Authors: Barbara Cleverly
‘Taking orders from Honeysett,’ Lily murmured. ‘That shows a certain single-mindedness.’
‘What it shows is stamina,’ Hopkirk interrupted. ‘I’ve seen hotel kitchens. Not places for the faint hearted and gently bred. She’ll be a strong lass, then!’
‘Indeed. And she’s able to pass as Russian. I think we may be looking for an actress. Someone who can use a variety of convincing accents to approach her prey. A stalker, a hunter. Skilled at blending in with her background.’
‘A sower of discord and a spreader of mayhem,’ said Hopkirk. ‘What’s her score to date? From where we started counting, that is,’ he added lugubriously. ‘And we may be swinging in a little after the beat. Three dead, as far as we know: an admiral, a London bobby and a Serbian prince; and two critically injured: the butler and the cabby. A bloody-handed goddess of death and destruction. She’s a Morrigan, all right.’
Lily’s voice interrupted the descending gloom. ‘Sir. One thing we might try … I think someone ought to have a word with Princess Ratziatinsky.’
‘Would you like to undertake that task yourself, Wentworth? I was going to tell you to take the day off tomorrow … that is to say – today … but if you feel like it … Good. I’ll give you the address and ring ahead to make an appointment. It’s not far – somewhere in Kensington. I’ll try for midday. She won’t be receiving before that hour, I should imagine. Not after the night she’s had.’
‘Will the princess appreciate a police presence on her doorstep, sir?’ Bacchus wanted to know. ‘In her aristocratic quarter of town? On a Sunday morning?’
‘Almost certainly not. Mufti, Wentworth. Put a little frock on. Assume you’re front-door calling company. Do you have a calling card? No? I think we can provide. Bacchus? That forger of yours? That idiosyncratic printer over whose dubious production skills we have at times exercised a little influence?’
‘Sam? Got out six months ago. And, yes, he’s still on the hook.’
‘Good. Get him out of bed and give him a rush order. Our own press won’t be up and running until nine.’ Sandilands scribbled a note and passed it to Bacchus.
‘Now, Wentworth. What were you planning to ask the princess?’
‘I shall ask her to give me a name, sir. She’ll have kept a list of all the people who attended last night.’
Someone sighed in irritation; someone bent to adjust his sock. Joe asked patiently: ‘But why, constable? We have such a list ourselves. You can confirm, Bacchus?’

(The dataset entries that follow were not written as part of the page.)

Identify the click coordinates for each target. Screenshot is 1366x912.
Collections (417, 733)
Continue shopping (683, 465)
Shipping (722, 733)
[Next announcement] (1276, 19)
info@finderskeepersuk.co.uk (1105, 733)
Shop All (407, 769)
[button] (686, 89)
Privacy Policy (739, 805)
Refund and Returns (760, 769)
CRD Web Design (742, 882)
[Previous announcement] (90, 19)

‘Yes, sir. We can produce it right here and now. If you think it of interest. All vetted by the Branch. MI1b has gone over it with a magnifying glass … MI1c raked through it with a fine-tooth comb. The foreign secretary has a copy on his bedside table next to his bible. But if you’d like to pass it before Miss Wentworth, I’ll certainly hand it to her. For the purposes of checking it against her instinct, perhaps?’
Joe saw Lily flinch and decided to neutralise the Branch man’s sarcasm. ‘A quality that served us better than glass and comb and British intelligence this evening, I’m thinking,’ he said ruefully. ‘You were saying, Miss Wentworth?’
Lily shook her head to clear her thoughts and, having got a hold on them, addressed them to Bacchus. ‘No. Listen a minute! It’s not the people who were there that we’re interested in. We need to see the princess’s
original
pencilled-in list of guests. The names she first thought of. And check that against the final attendance list. If this girl
is
Russian and has the confidence to attempt a coup with such swagger, then it’s likely that she would be known to this society, isn’t it? An insider? One of them. She’d have been invited all right. What it would be intriguing to find is the name of someone who failed to turn up or who refused the invitation. Someone who was not there to be blamed. An unaccountable absence. We’re looking for someone who
didn’t
make an appearance at the ball.’ She realized she was repeating herself, sounding over anxious. She ground to a halt.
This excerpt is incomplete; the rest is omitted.